Terribly annoying are these “pseudo-active” people. There is absolutely no possibility of performing an overtaking manoeuvre in the lane. If I try to overtake I will most likely get a couple of punches or kicks, because this type, with all of their mass, move across the lane and neither look forward nor sideward but seem to be trying to swim blind. Some fill the whole width of the lane with their outstretched arms – although otherwise three trained swimmers could crawl next to each other. Sometimes I am forced to make 3 stops within just one 50 meter lap. Those who have done swim training can maybe imagine what potential there is for the build-up of aggression in a short period of time. The positive side effect: all the pent up energy and, relatively more powerful, anger can be channelled into swim energy – when one eventually has a free lane …
Among these snail tempo swimmers in the active lane is a young lady with a blue swimming cap. She is beautifully tanned – probably comes from a country further south than Germany. After I overtook her and swam around her for the 36th time in about 20 minutes I used her break at the side of the pool to talk to her. Carefully I start with the facts: “You’ve been swimming here a while.” “Yes” she replies. I ask further: “And how far do you want to swim here today?” “Hm …, around 6 km in total.” Her last answer makes my jaw drop. I am speechless. 6 km!!! Amazing! I swim here my 2, sometimes also 2 ½ km. And this paddle aunty, whose crawl technique resembles that of a drowning poodle, wants to swim 6 km at a stretch?? I ask her how long she has been in the water today. She says: “Approximately 2 hours and 45 minutes”. Just strike me pink! A real marathon swimmer. I ask her, who she is and where she comes from. She explains that she studies here, that she is Spanish and grew up on Majorca. There she would also swim so far in the sea.

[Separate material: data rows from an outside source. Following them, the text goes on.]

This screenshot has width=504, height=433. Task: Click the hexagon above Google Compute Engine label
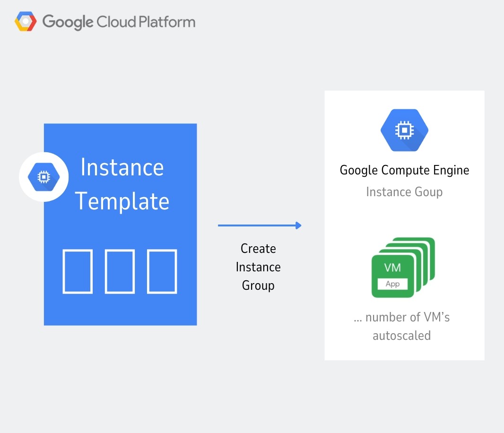tap(404, 130)
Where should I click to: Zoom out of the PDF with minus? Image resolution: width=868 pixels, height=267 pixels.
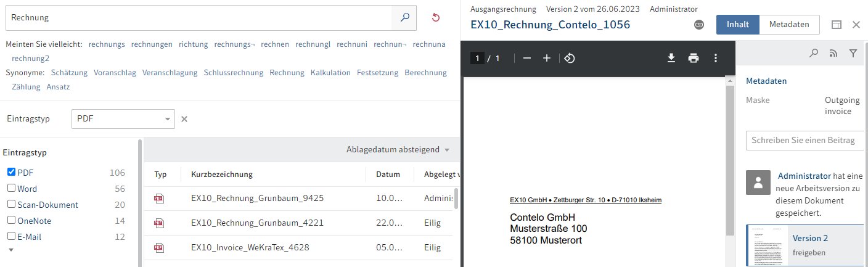[526, 58]
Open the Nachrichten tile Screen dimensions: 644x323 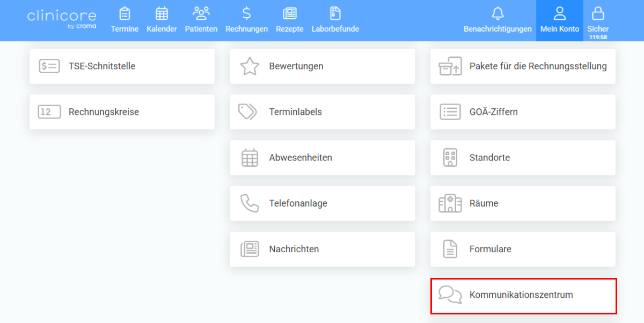(x=323, y=249)
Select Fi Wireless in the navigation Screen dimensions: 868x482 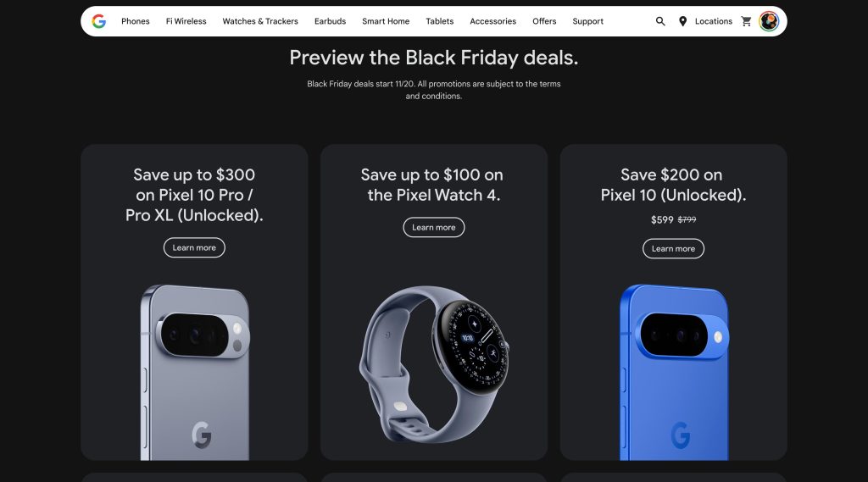(186, 21)
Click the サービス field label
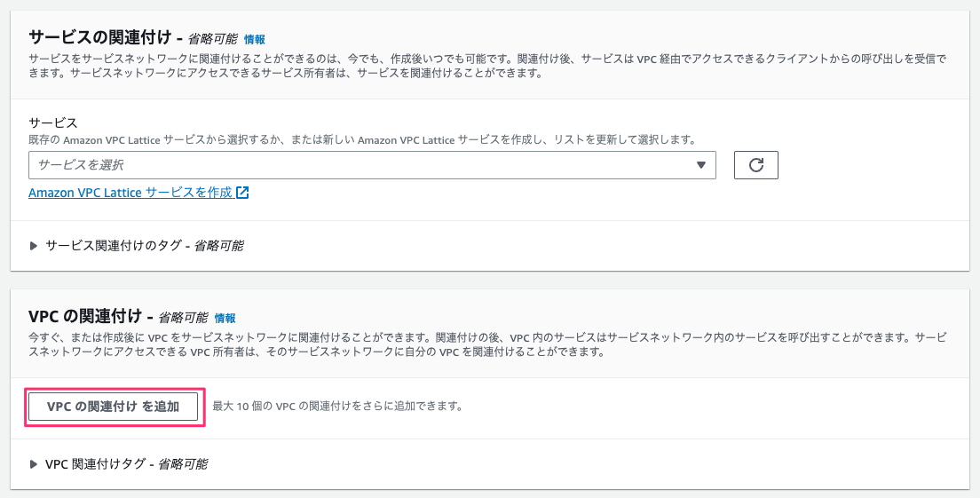980x498 pixels. pos(53,123)
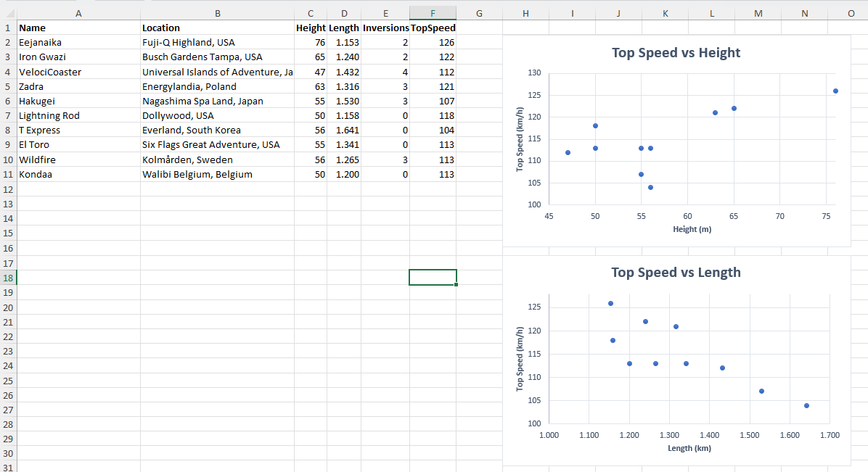The width and height of the screenshot is (868, 472).
Task: Select row 11 header
Action: 7,174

Man, a real Majorcan! A native, who maybe even personally knows Dieter Bohlen. And to add to that a sustained and well trained personality. I take all my anger back and give this small personality my respect. Because one has to first succeed – to move oneself for around 3 hours without stopping in an indoor swimming pool – also when the accompanying speed leaves something to be desired. But that is definitely sporty. I forgive her today for using the active lane. Someone who swims so long in one go is really active. I will recognise this blue swim cap and in the future not get upset about these slow motion swimmers. At least not as much.What conclusions can I arrive at from this swimming experience:
- 1. First impressions can be powerfully deceptive.

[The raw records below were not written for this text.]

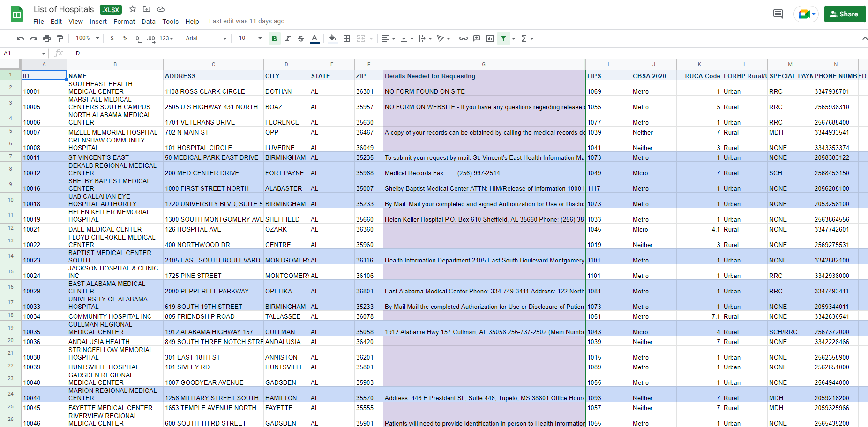The height and width of the screenshot is (427, 868).
Task: Click the green Share button
Action: pos(845,14)
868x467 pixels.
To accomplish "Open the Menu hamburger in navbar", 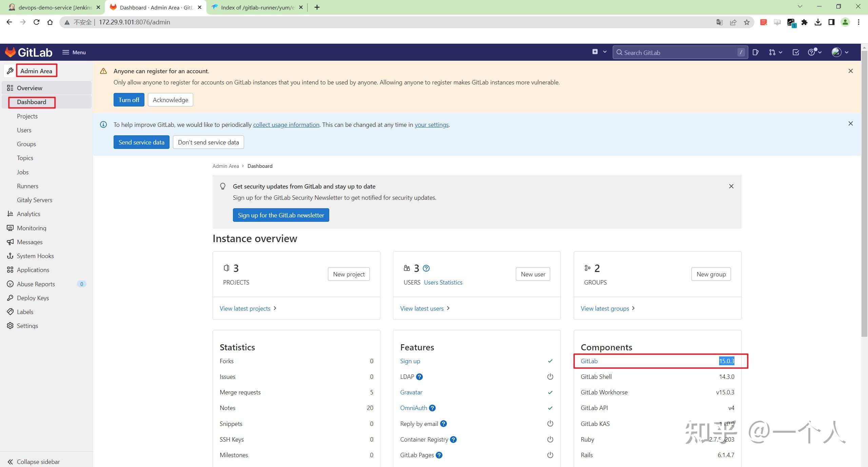I will pyautogui.click(x=74, y=52).
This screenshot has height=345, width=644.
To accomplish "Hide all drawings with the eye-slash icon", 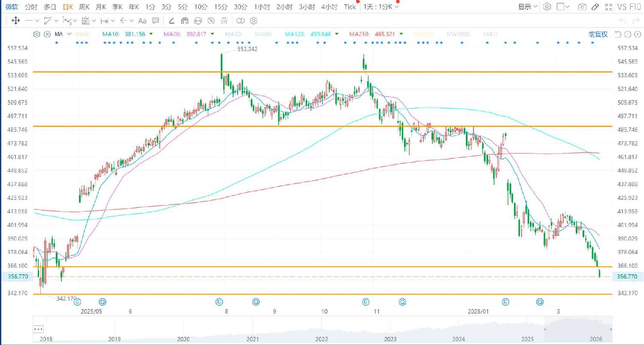I will pyautogui.click(x=211, y=21).
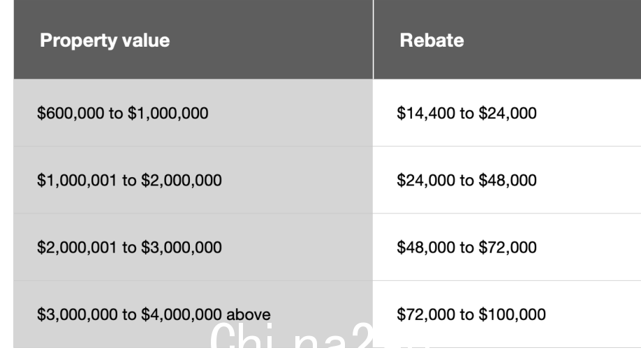641x364 pixels.
Task: Select the $48,000 to $72,000 rebate cell
Action: click(508, 247)
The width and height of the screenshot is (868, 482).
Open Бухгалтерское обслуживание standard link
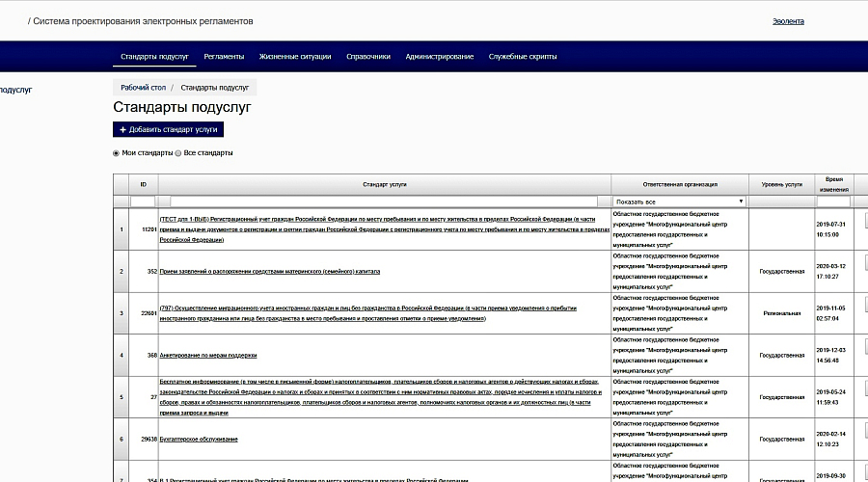point(199,439)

- 2. Do not underestimate the inconspicuous swimmer in the blue swimming cap.
- 3. In Majorca people do not just bathe, they also do swim training in the sea.
- 4. Life holds amusing surprises for me.
- 5. Actually when doing sports it should not always be about fast times and good performance. Actually.
- 6. The life guards show no interest in who ultimately uses the active lane.
- 7. At my next visit I will just have to try out the “blind swimming” – and then go immediately and unerringly on a collision course with certain swimmers (potentially).